Data excerpts.
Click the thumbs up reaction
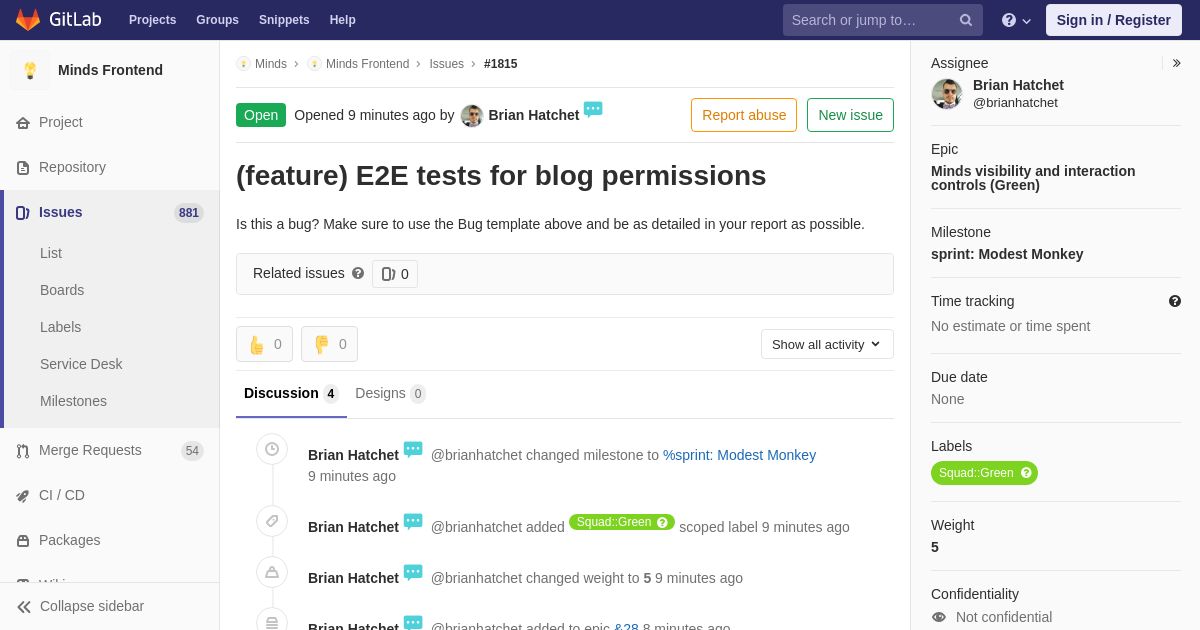This screenshot has width=1200, height=630. coord(264,344)
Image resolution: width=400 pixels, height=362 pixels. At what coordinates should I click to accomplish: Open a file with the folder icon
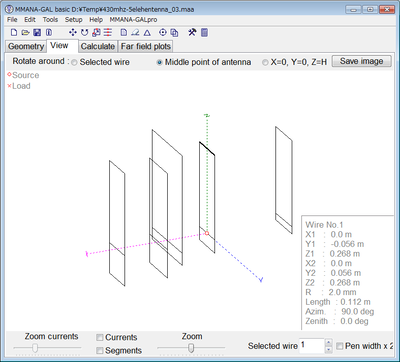pyautogui.click(x=25, y=32)
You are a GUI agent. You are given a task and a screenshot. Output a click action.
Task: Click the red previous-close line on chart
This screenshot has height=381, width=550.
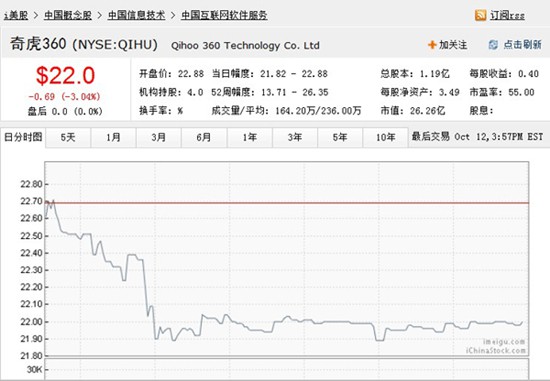coord(287,203)
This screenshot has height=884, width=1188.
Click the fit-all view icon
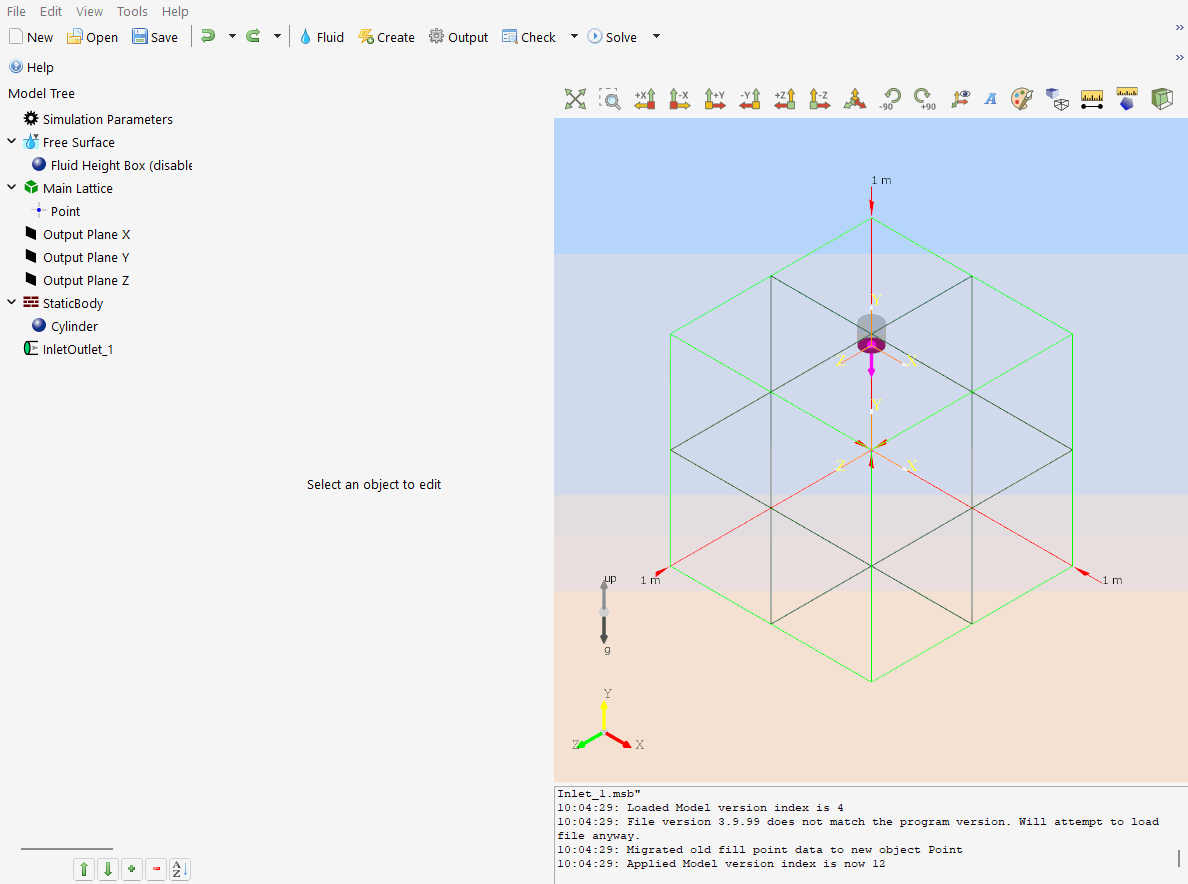(x=575, y=98)

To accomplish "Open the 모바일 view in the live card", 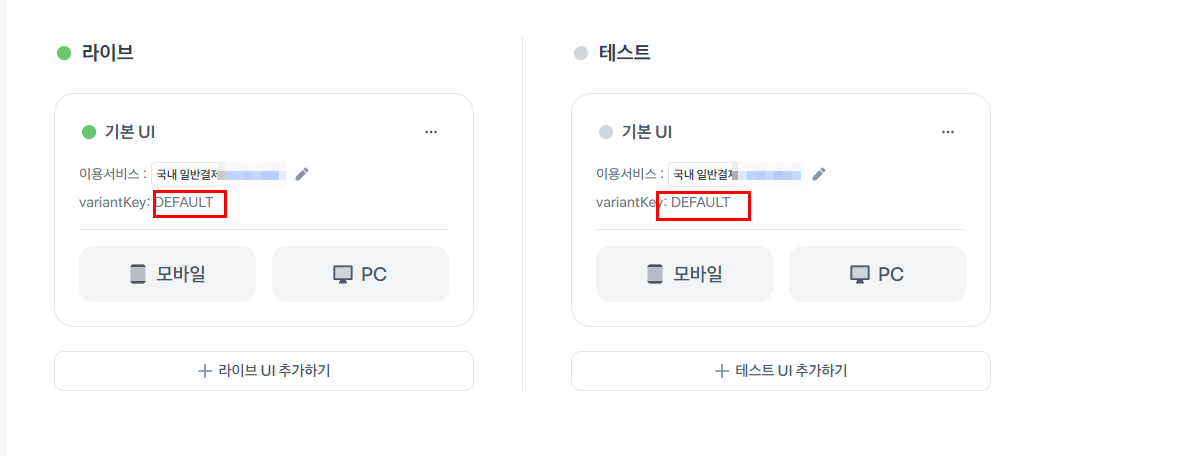I will pos(168,274).
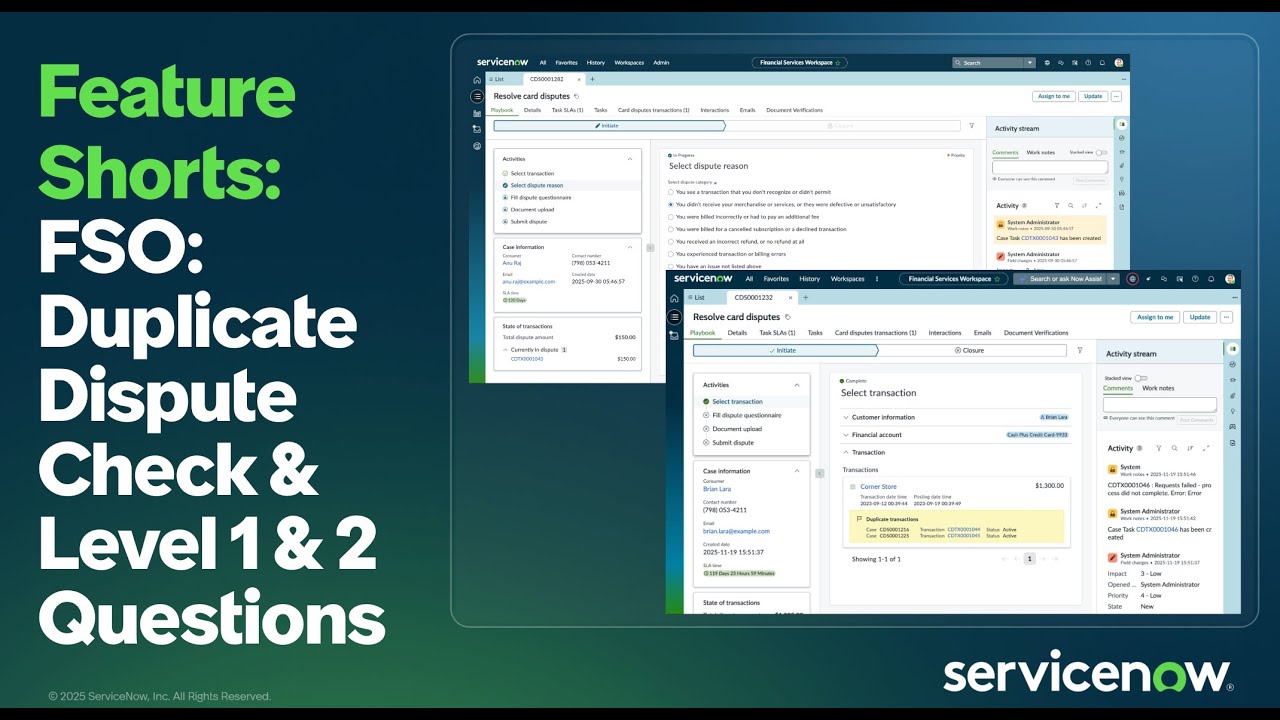The image size is (1280, 720).
Task: Click the plus icon next to the CDS0001232 tab
Action: pyautogui.click(x=806, y=297)
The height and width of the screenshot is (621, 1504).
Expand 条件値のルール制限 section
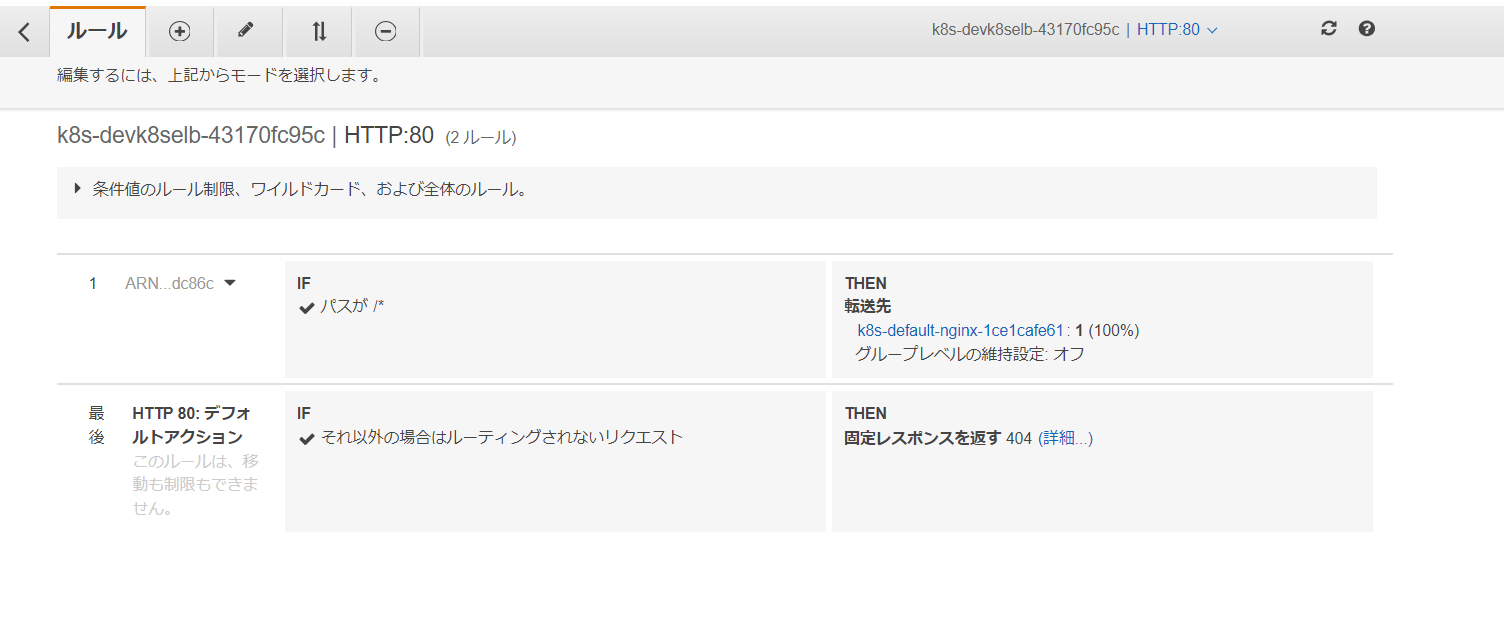click(78, 188)
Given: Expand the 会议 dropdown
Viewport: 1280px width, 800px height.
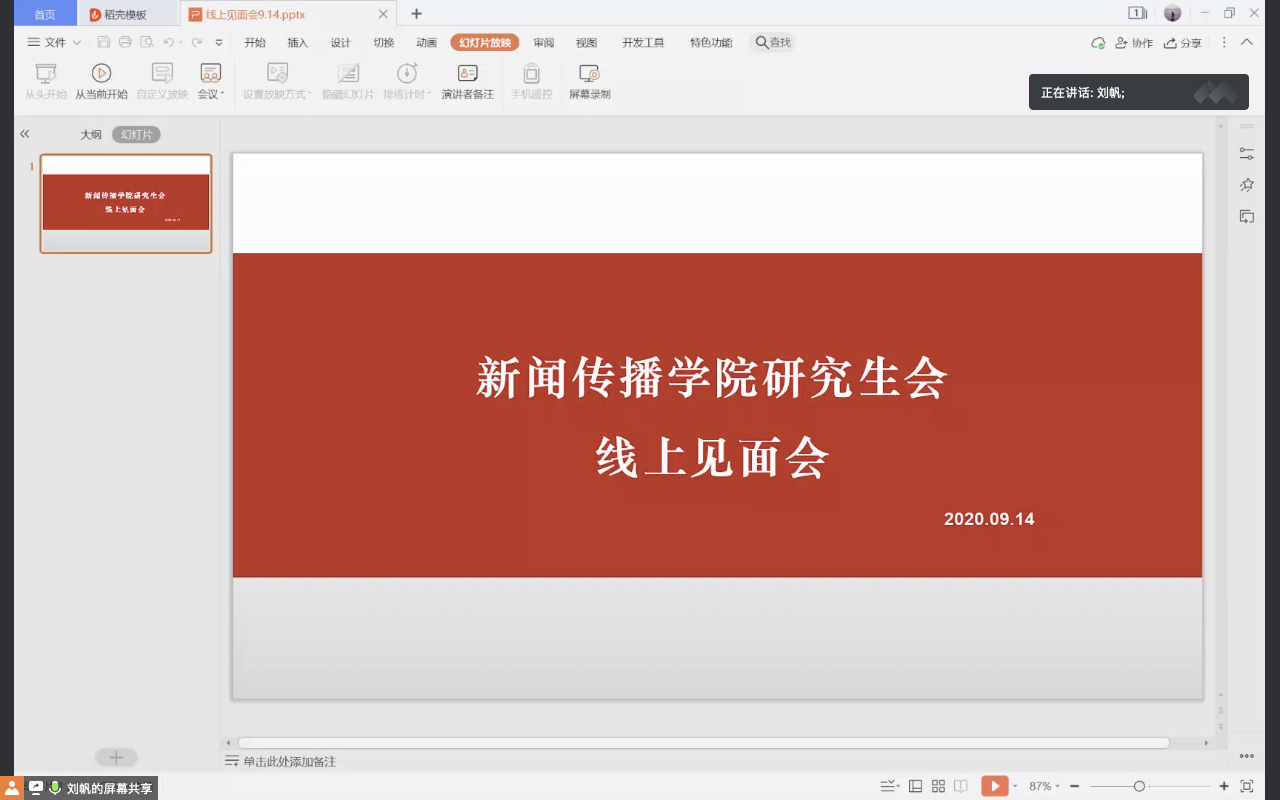Looking at the screenshot, I should (x=211, y=94).
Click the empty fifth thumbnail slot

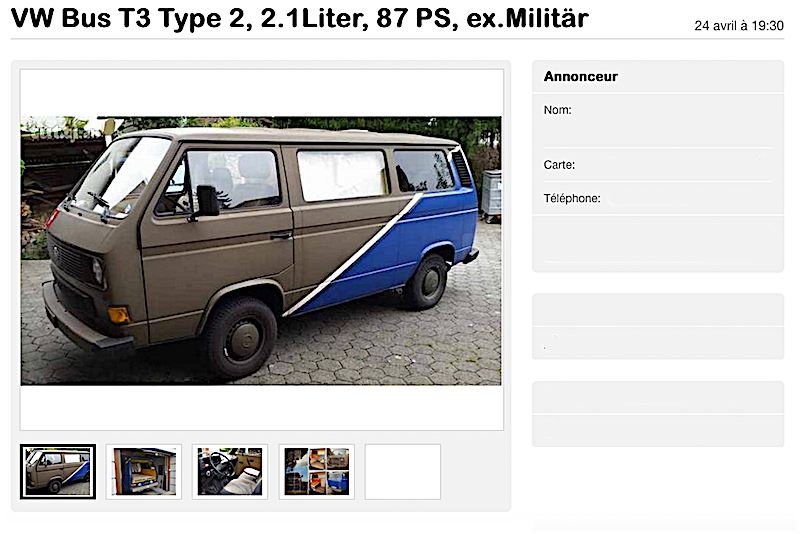click(x=403, y=471)
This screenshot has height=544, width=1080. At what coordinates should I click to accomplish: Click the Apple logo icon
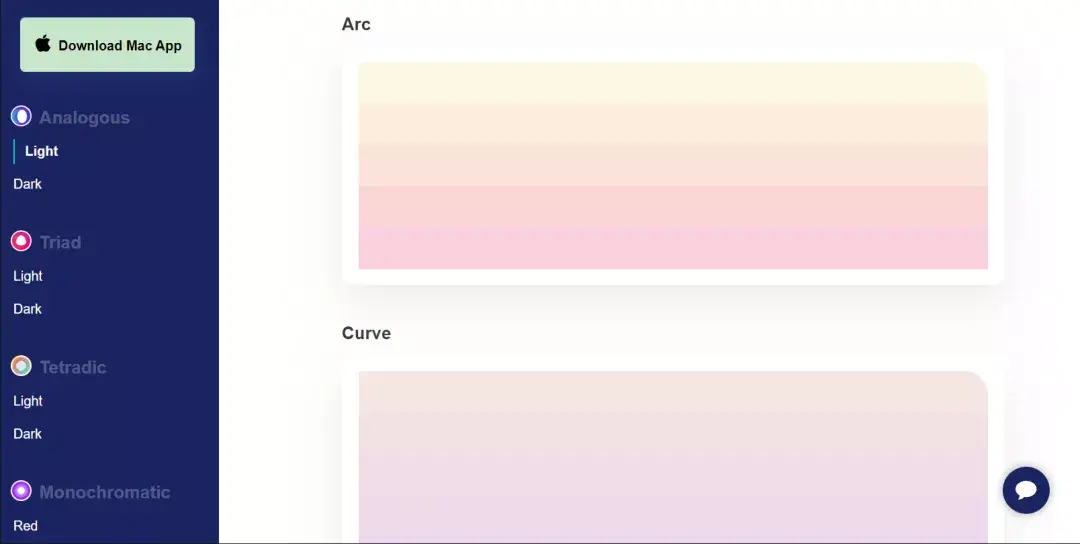[x=43, y=44]
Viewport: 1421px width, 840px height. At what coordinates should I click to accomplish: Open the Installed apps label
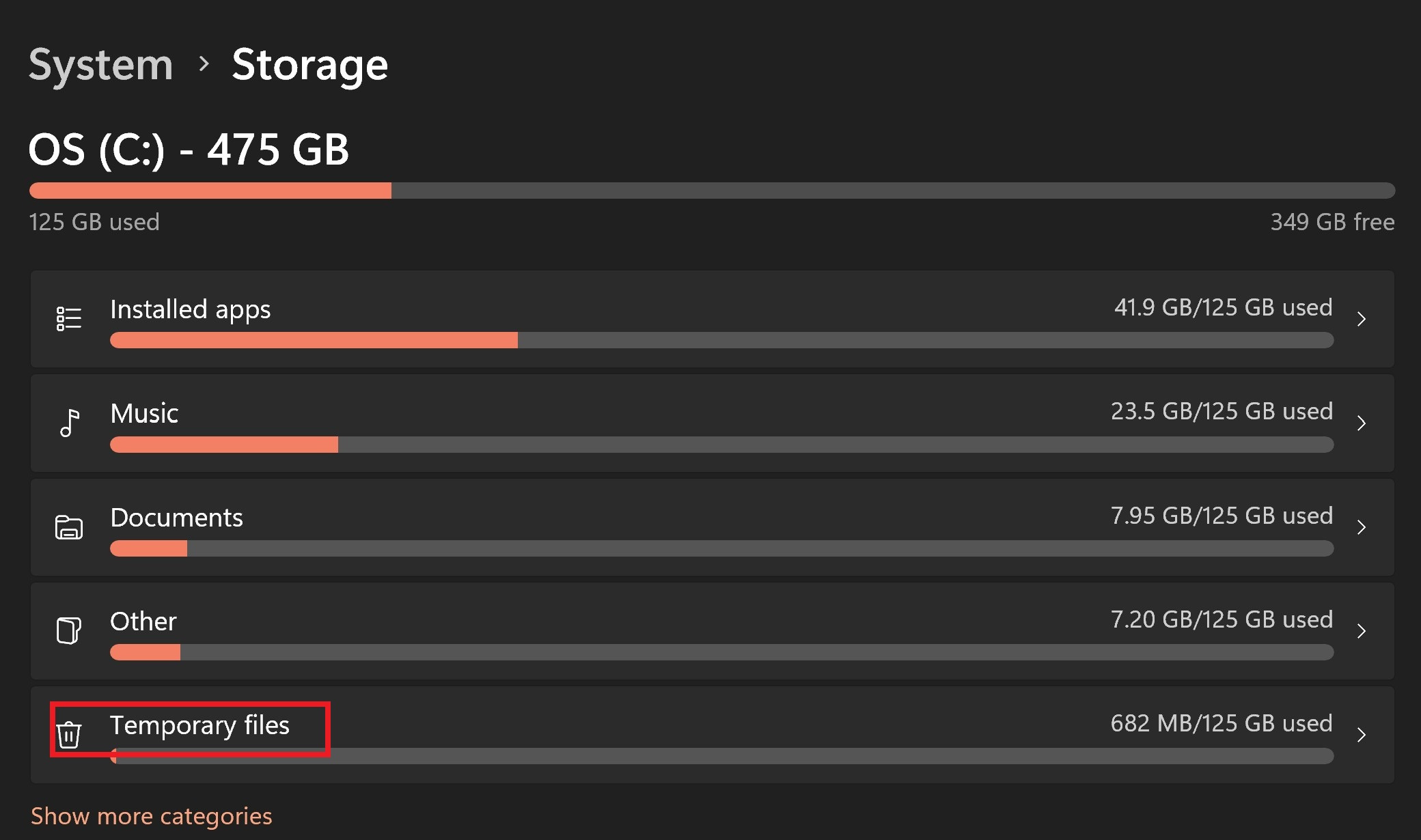point(190,310)
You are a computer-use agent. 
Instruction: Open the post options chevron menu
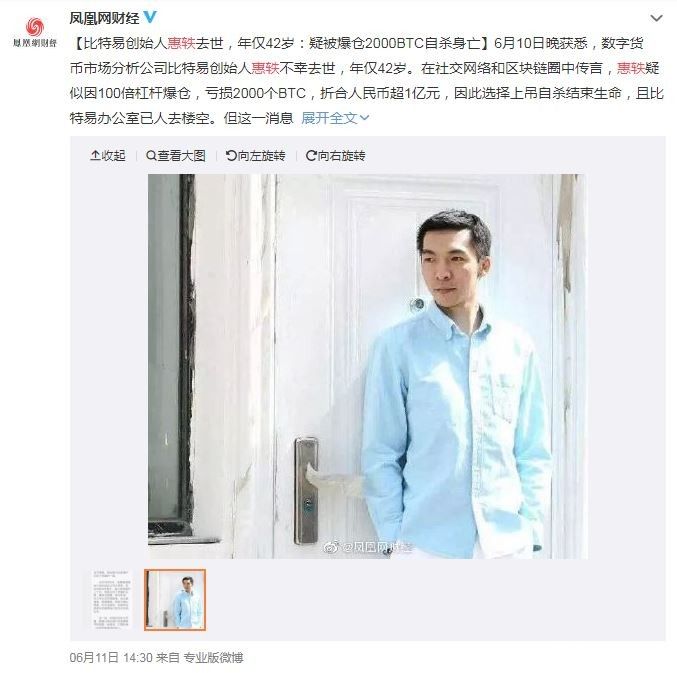[x=656, y=18]
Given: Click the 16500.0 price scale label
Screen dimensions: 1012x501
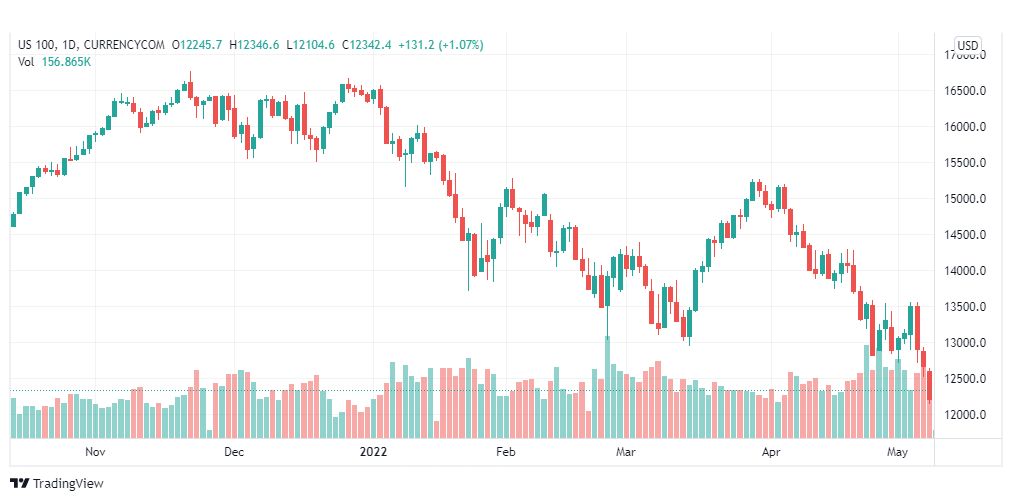Looking at the screenshot, I should tap(964, 91).
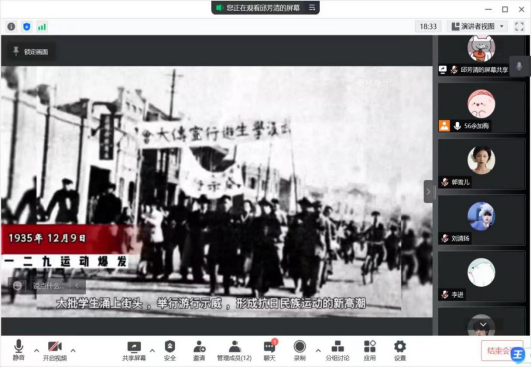
Task: Click 锁定画面 pin screen button
Action: coord(31,52)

What to work on. List, from the entries above, every line in which the word "agent" shows up.

Answer box.
You are a GUI agent. You are given a task and a screenshot. Output a click action.
You are a computer-use agent. 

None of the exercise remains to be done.